The third meal, Seudah Shelishit, often starting close to sunset is more contemplative as Shabbat draws to a close, focusing on the redemptive aspect of Shabbat which looks forward in time to a Messianic future of a peaceful world. Psalm 23, “Mizmor LeDavid”, “the Lord is my Shepherd” (p. 574 in the Authorised Daily Prayer Book and p. 590 in the Artscroll Siddur), is a popular and stirring song at this time. Rabbi Sacks called it “the greatest short poem of faith in any language.” The second and third meals also have two challot/loaves, although the requirement for this at the third meal is less stringent. Either one loaf or pieces of bread can be used instead, or some “mezonot” items, if you do not have bread.

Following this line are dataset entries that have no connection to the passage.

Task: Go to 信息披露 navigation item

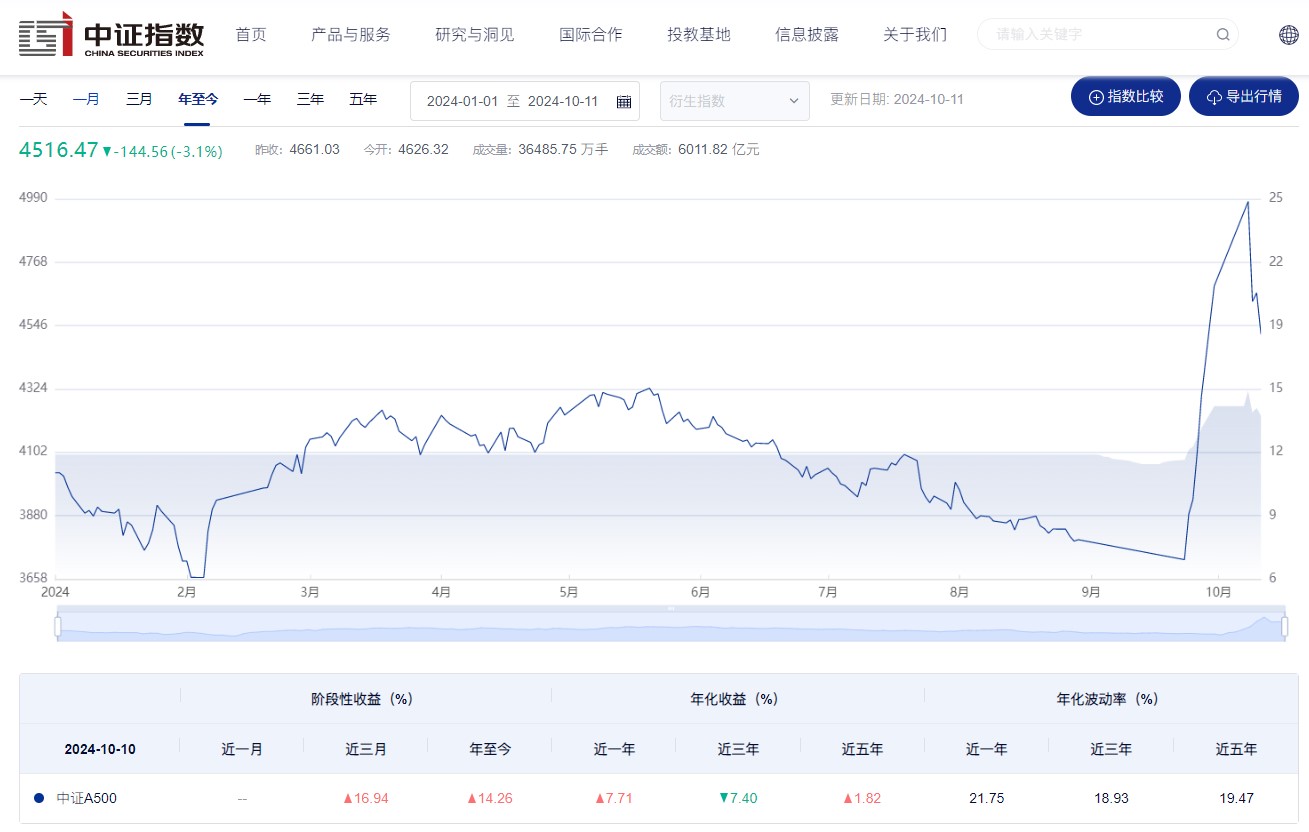Action: [806, 35]
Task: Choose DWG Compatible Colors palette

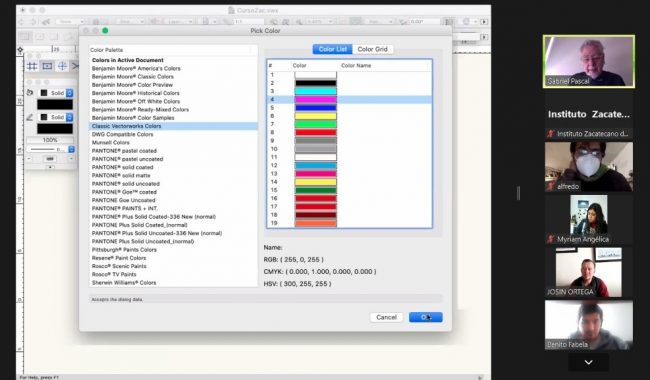Action: (x=122, y=134)

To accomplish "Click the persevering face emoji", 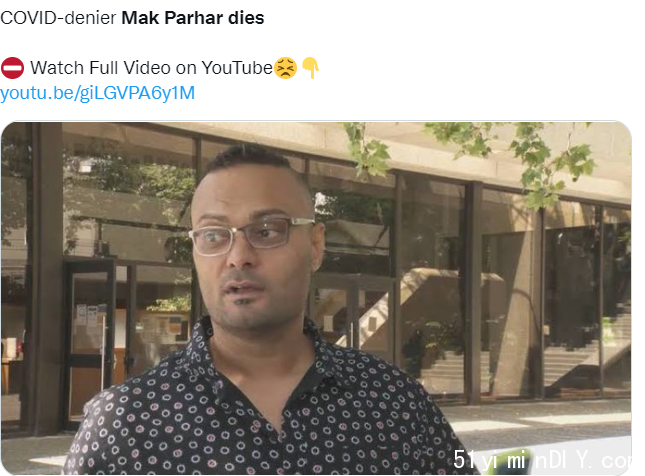I will (x=285, y=68).
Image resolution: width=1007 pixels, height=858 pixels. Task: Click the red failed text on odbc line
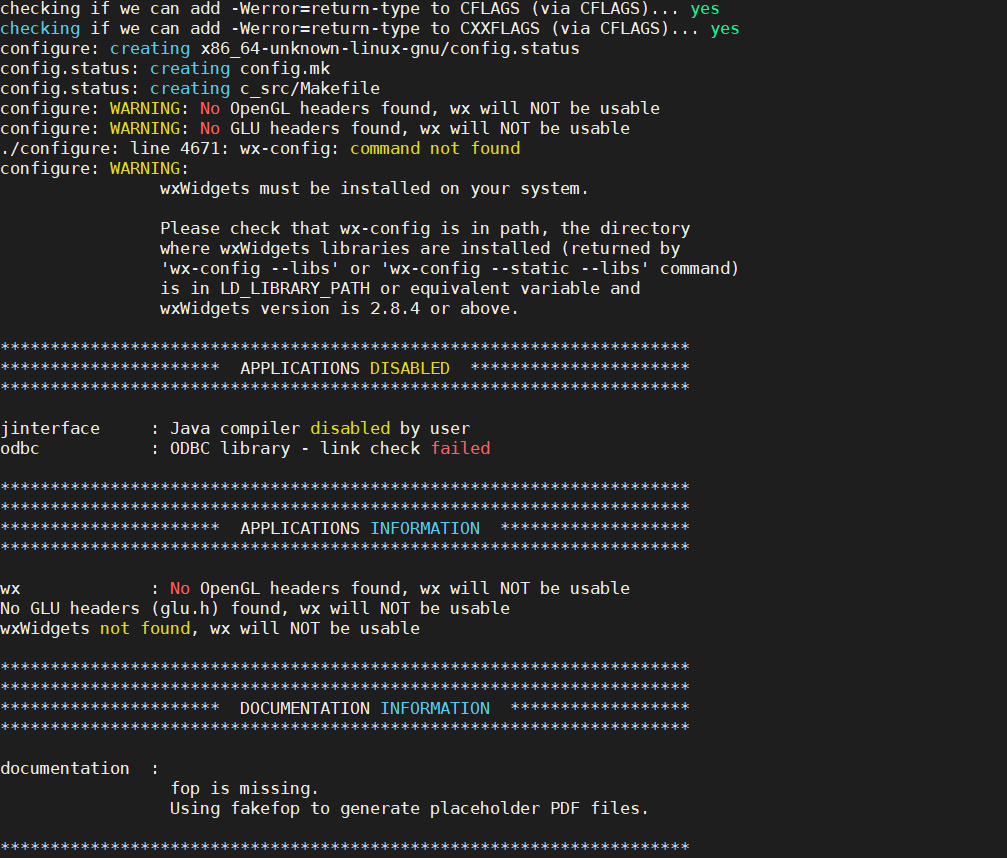[460, 448]
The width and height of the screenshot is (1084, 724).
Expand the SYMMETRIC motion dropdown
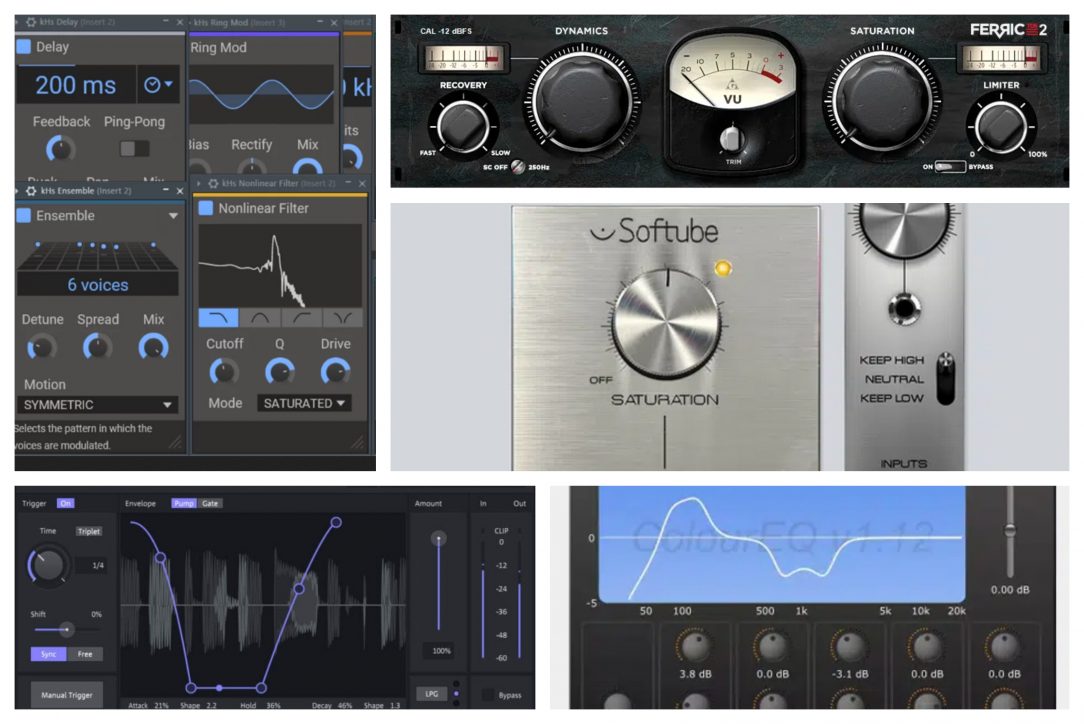point(98,405)
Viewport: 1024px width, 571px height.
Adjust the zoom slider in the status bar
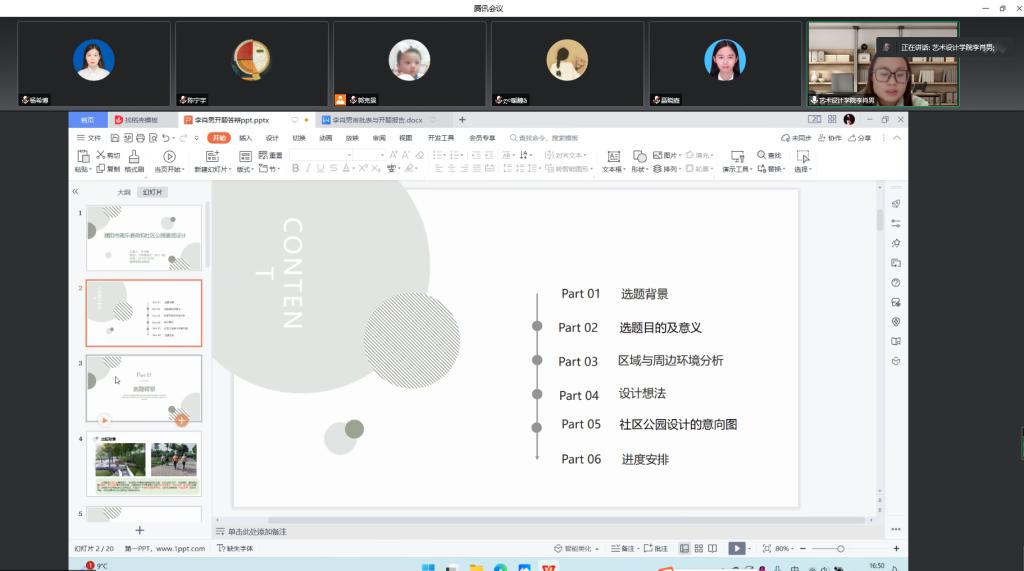coord(840,548)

Havdala, at the end of Shabbat, is the other part of the command to “remember” Shabbat (as derived from the 4th of the 10 Commandments), which mandates us to mention Shabbat at its start and end each week. As with Kiddush, wine or grape juice set the occasion (for Havdala but not for Kiddush, you can instead use a popular national drink, such as beer). A candle is lit to show, through the kindling of fire, the contrast between the Shabbat prohibition of melacha (creative activity) and the return to weekday life. The besamim, spices, give us a scent of Shabbat to take into the week, as we emerge spiritually refreshed to start a new week. Before lighting the candle, we make a verbal declaration that Shabbat has finished. This can either be through saying the Ma’ariv (evening prayers) or a simple declaration, Baruch Hamavdil bein kodesh lechol, Blessed is God who distinguishes between sacred and profane.

Reflecting on Shabbat rituals at home, Rabbi Sacks writes in his introduction to the Koren Birkon that, ”These are simple prayers and poems, yet the truth to which they testify is large. God lives in simple things: light, wine…love…gratitude. God fills the space we create for Him, and the way to do so is by opening our hearts and minds.”